▶ **Brief**:
For this exercise, restate word for word only the lines from the one containing "The image size is (962, 732)." through the last line below. Pictures do not get copied.

▶ **Records for the task**:
----------

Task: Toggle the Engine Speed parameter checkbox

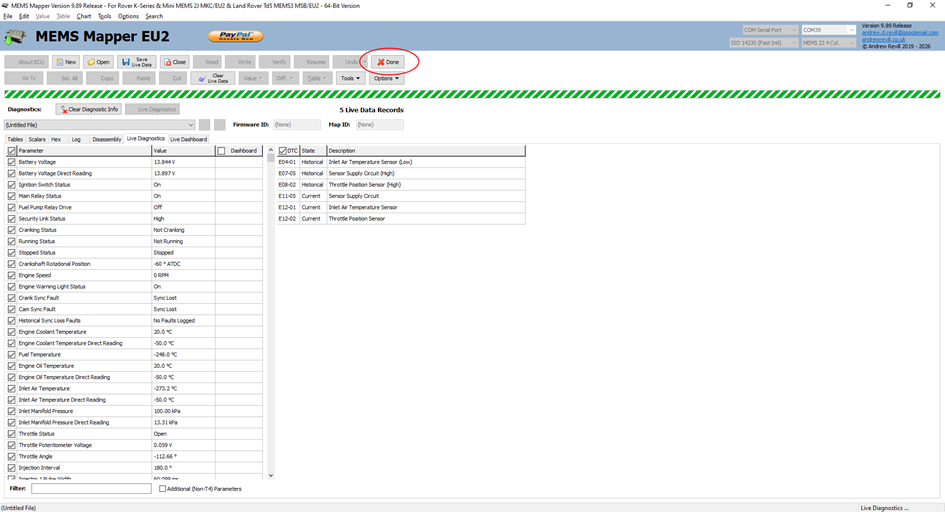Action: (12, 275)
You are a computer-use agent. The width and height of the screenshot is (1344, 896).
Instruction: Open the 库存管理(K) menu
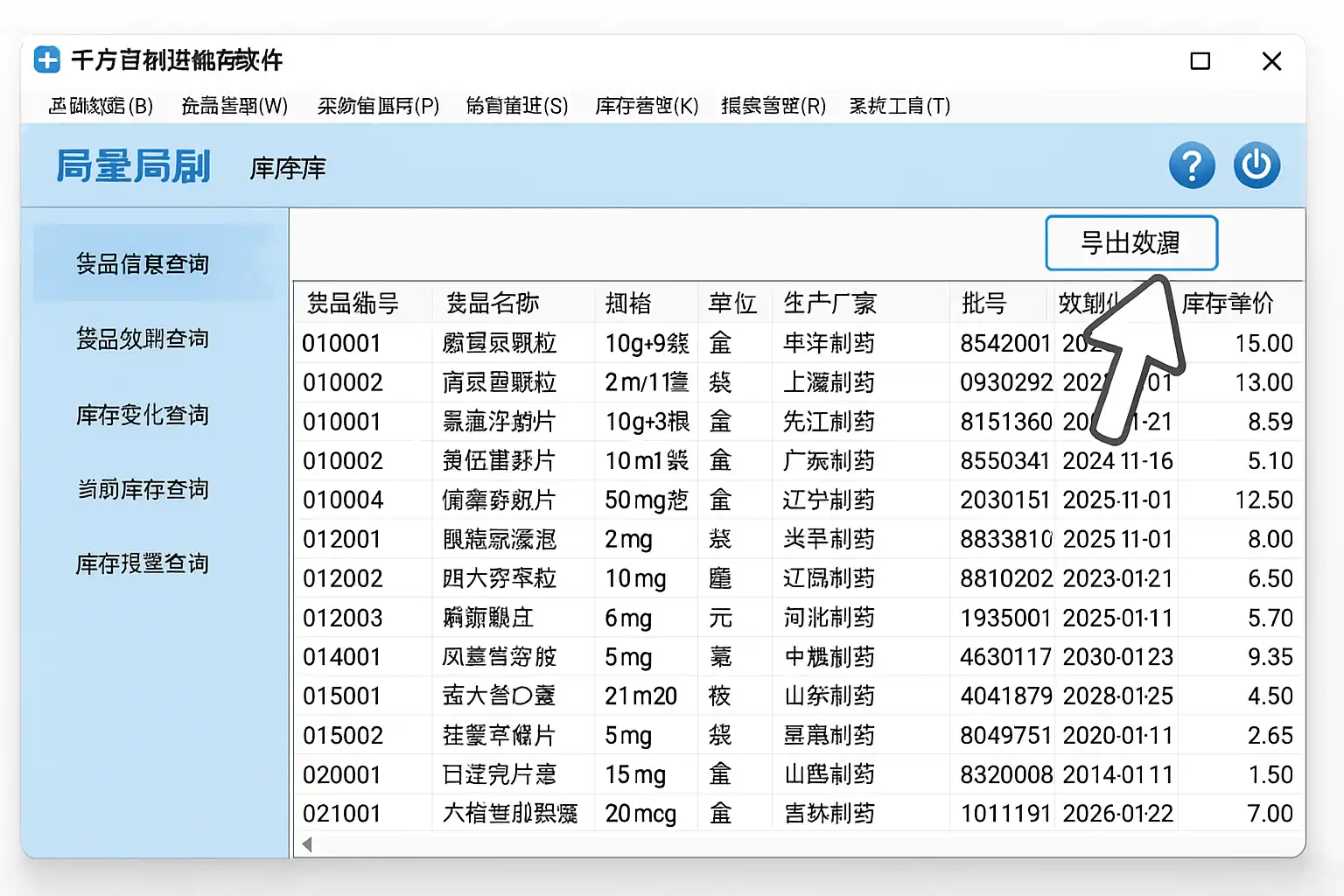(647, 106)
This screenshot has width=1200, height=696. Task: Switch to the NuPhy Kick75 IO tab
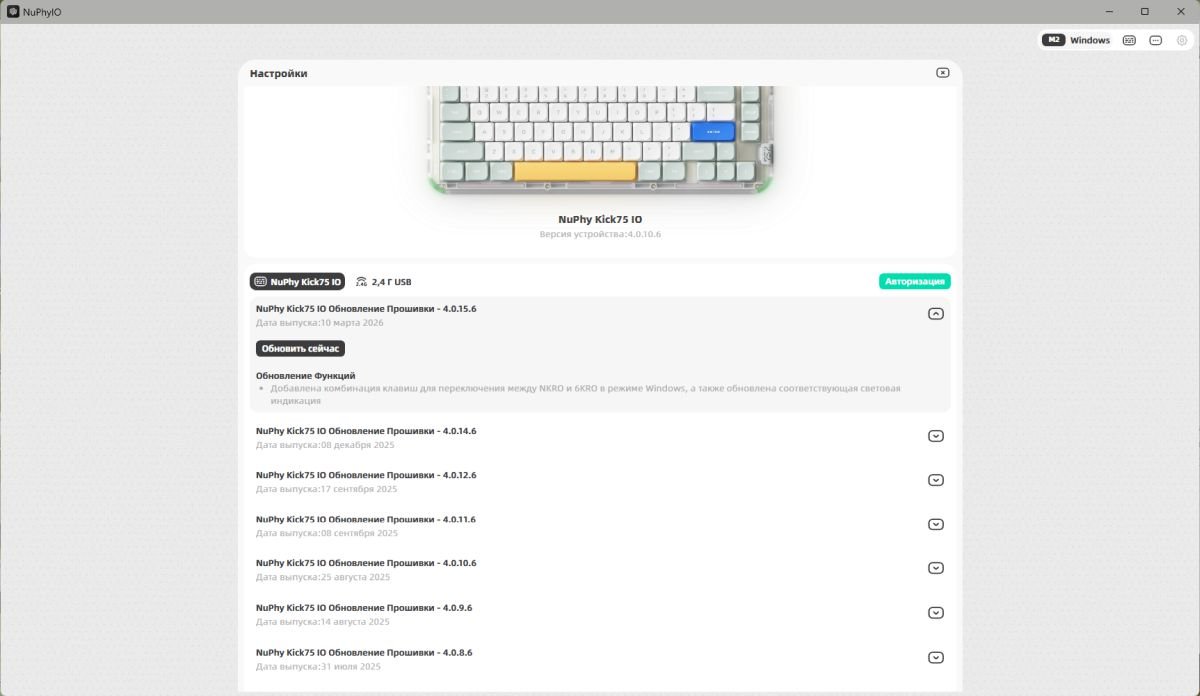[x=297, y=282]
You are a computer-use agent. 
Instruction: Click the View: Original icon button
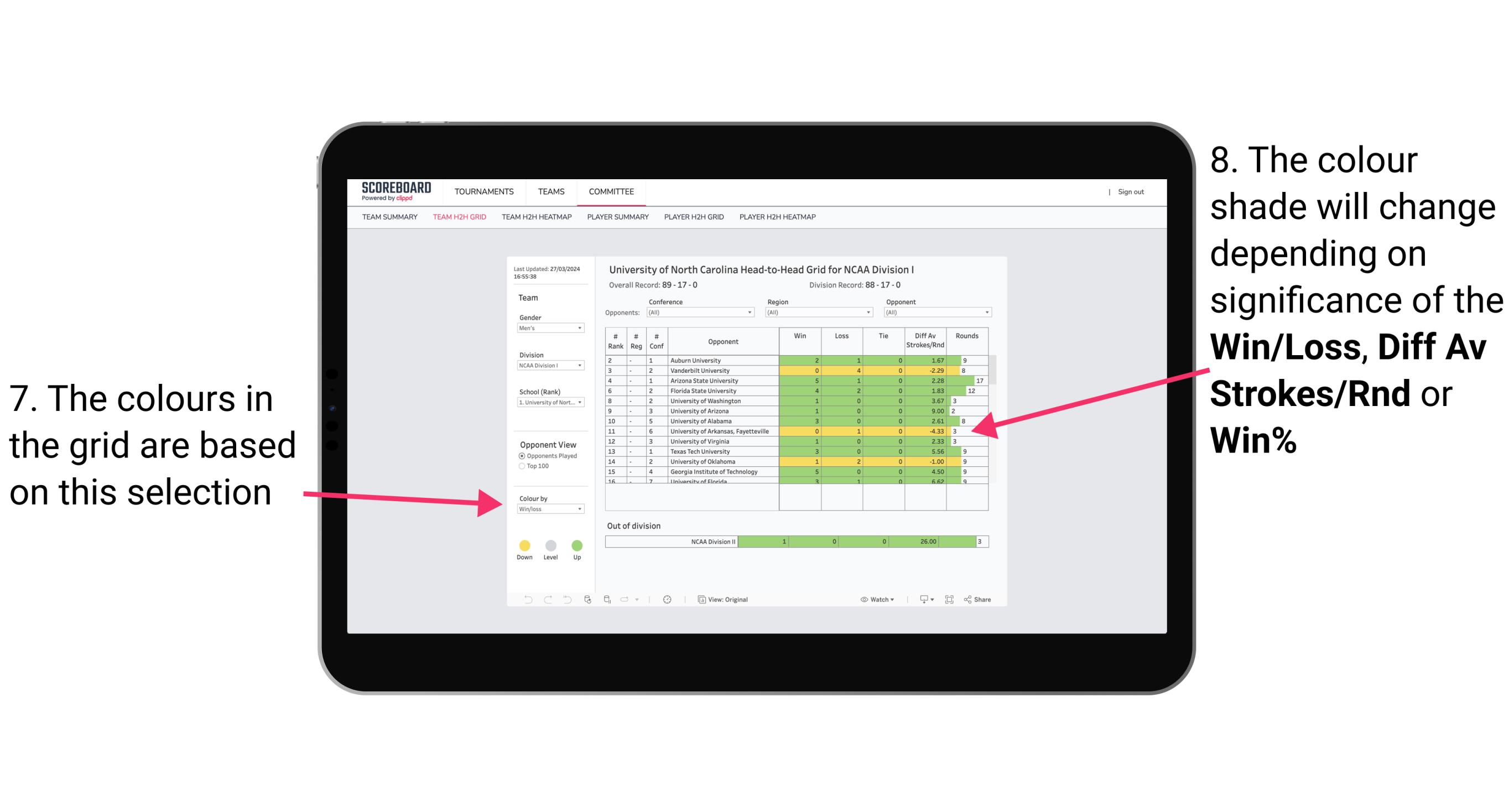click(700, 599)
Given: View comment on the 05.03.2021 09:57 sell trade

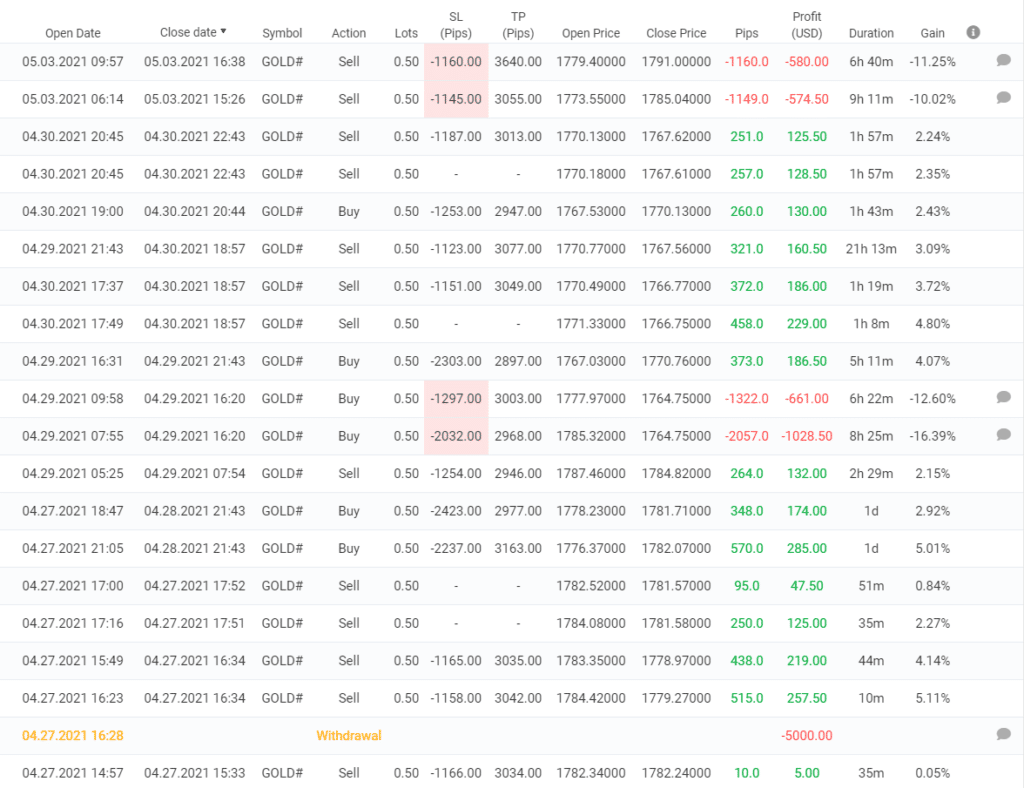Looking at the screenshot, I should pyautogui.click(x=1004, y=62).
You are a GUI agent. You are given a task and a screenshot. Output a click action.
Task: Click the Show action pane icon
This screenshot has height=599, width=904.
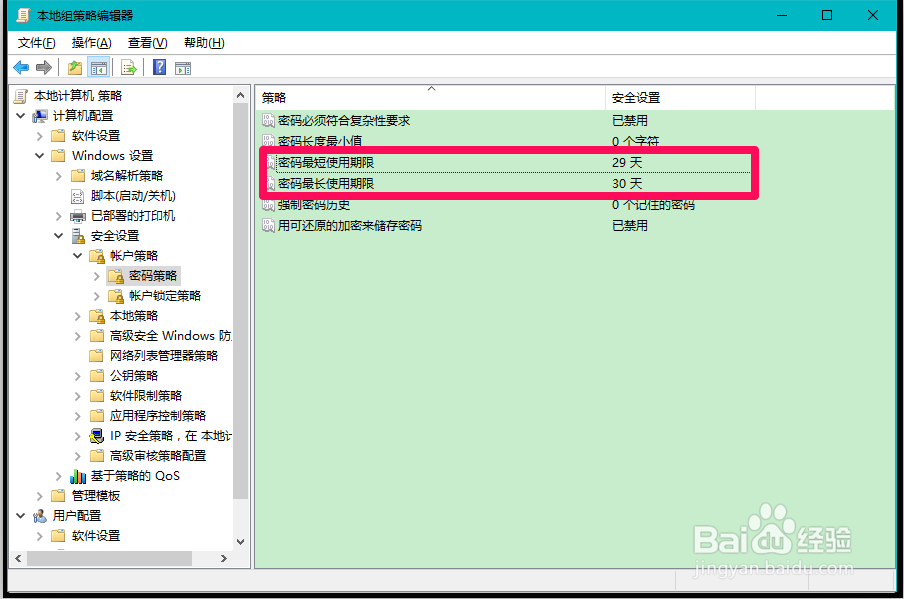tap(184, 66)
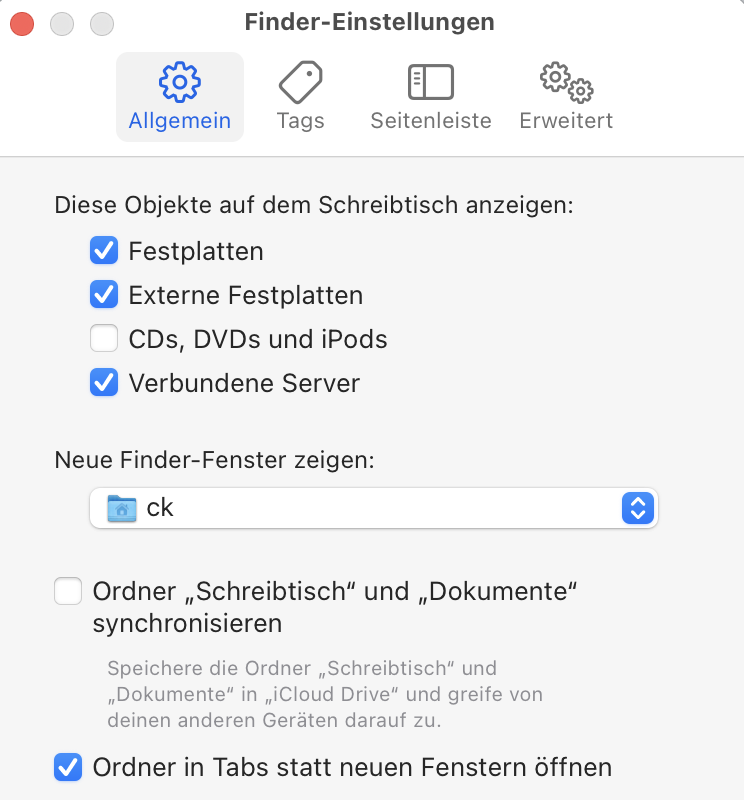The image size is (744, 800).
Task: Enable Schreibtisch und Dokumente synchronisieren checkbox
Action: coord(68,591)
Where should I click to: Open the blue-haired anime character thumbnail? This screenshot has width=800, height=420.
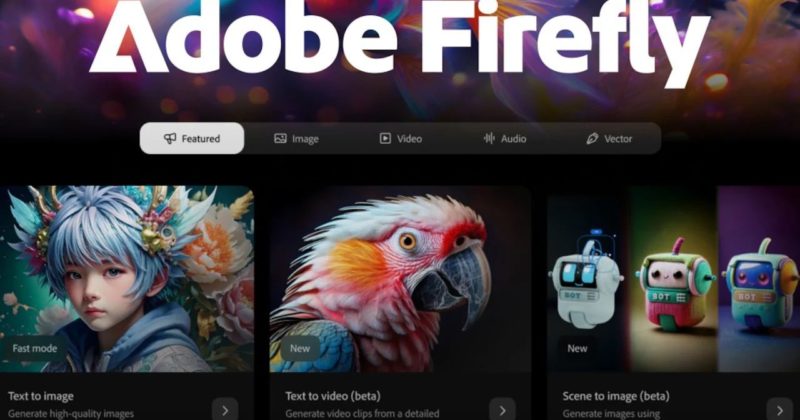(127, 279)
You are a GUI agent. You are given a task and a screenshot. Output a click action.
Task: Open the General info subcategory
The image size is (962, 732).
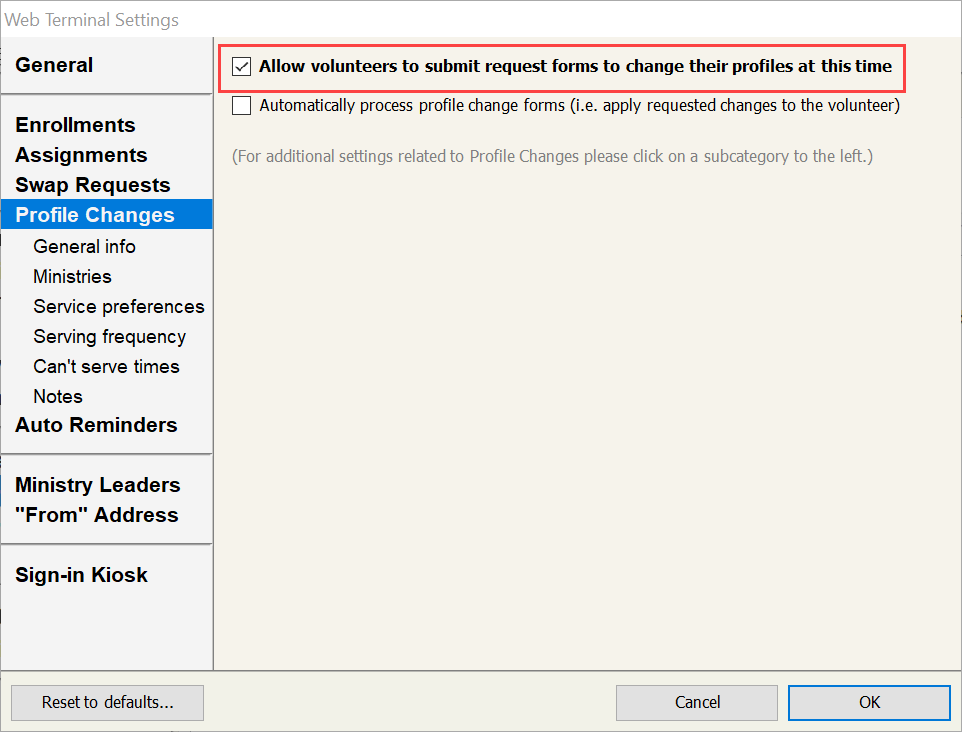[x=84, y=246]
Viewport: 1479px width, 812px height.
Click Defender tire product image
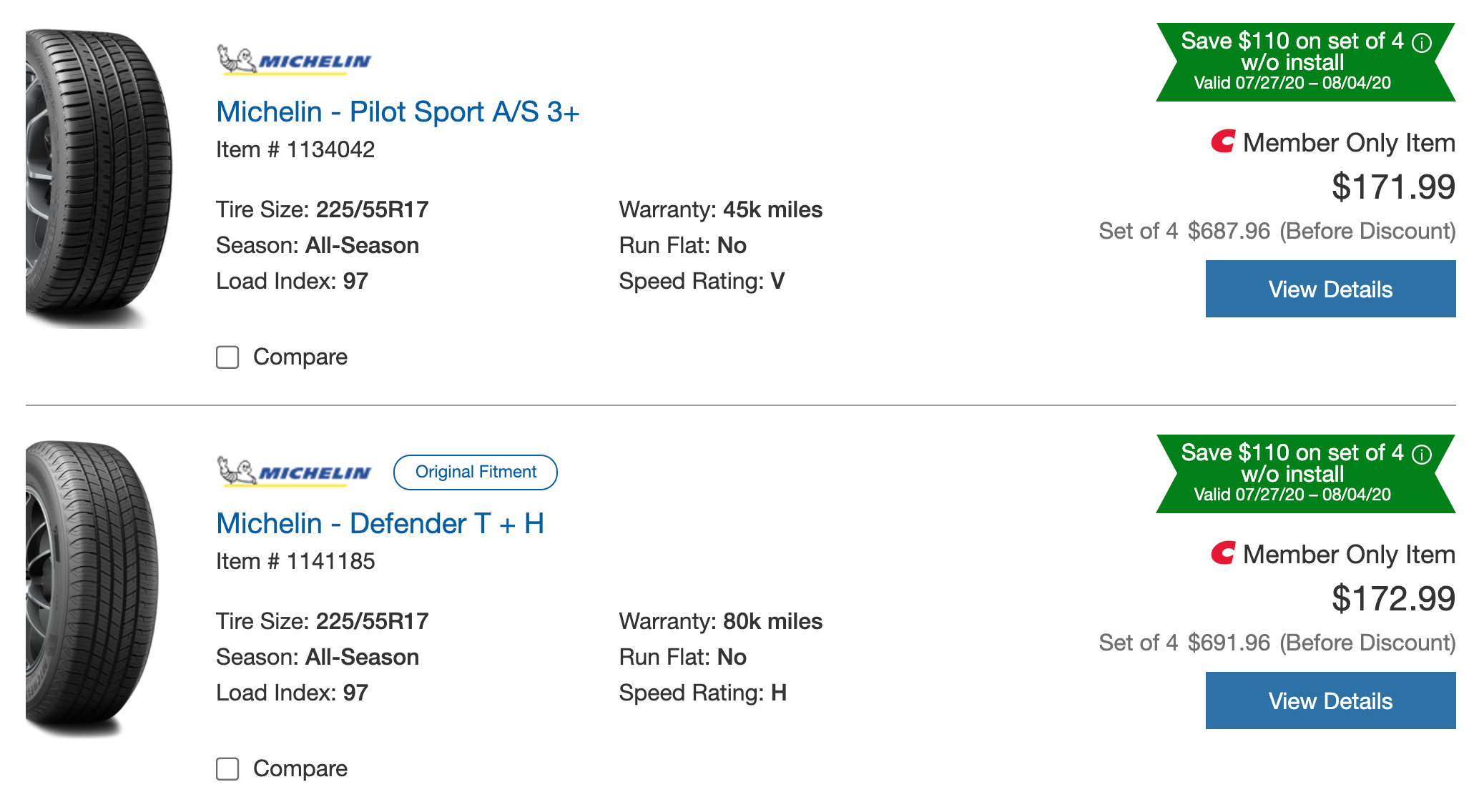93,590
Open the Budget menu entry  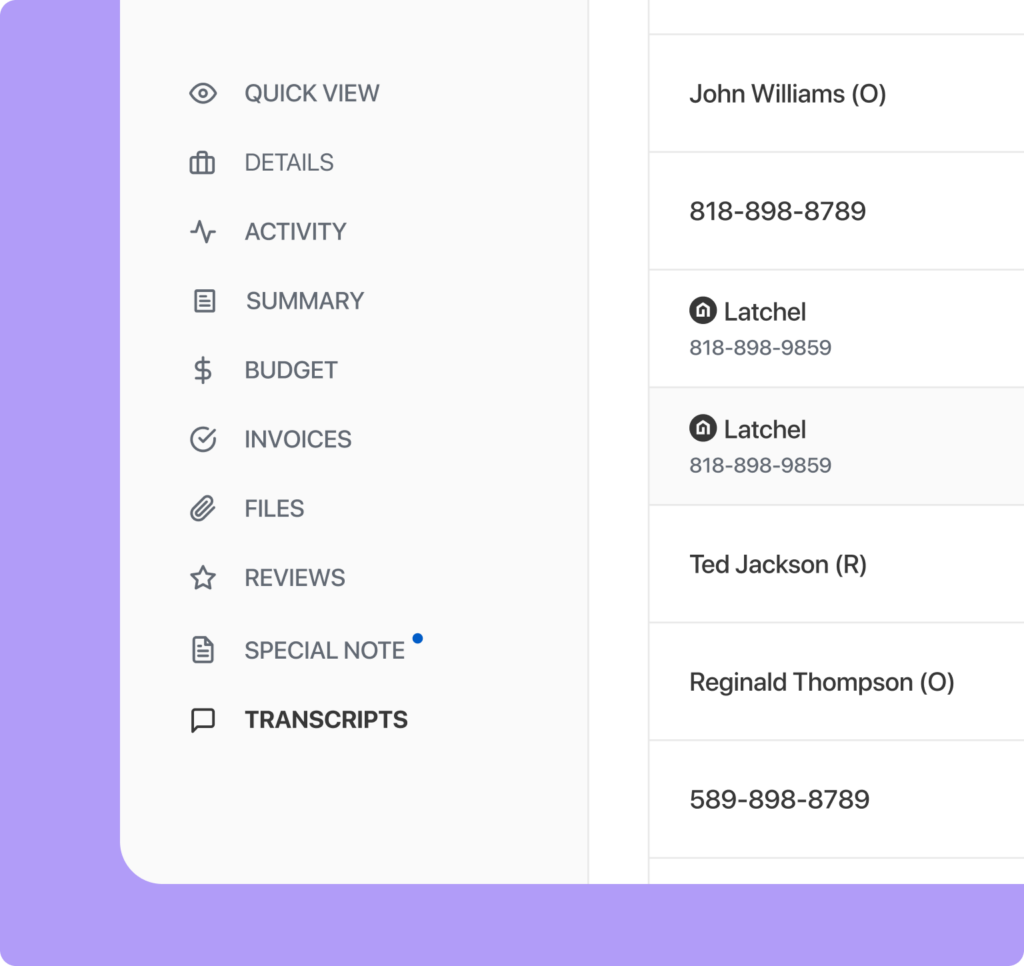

----------

▶ **Response box**:
The image size is (962, 732).
[x=84, y=246]
Viewport: 1479px width, 812px height.
Click Defender tire product image
93,590
Open the Budget menu entry  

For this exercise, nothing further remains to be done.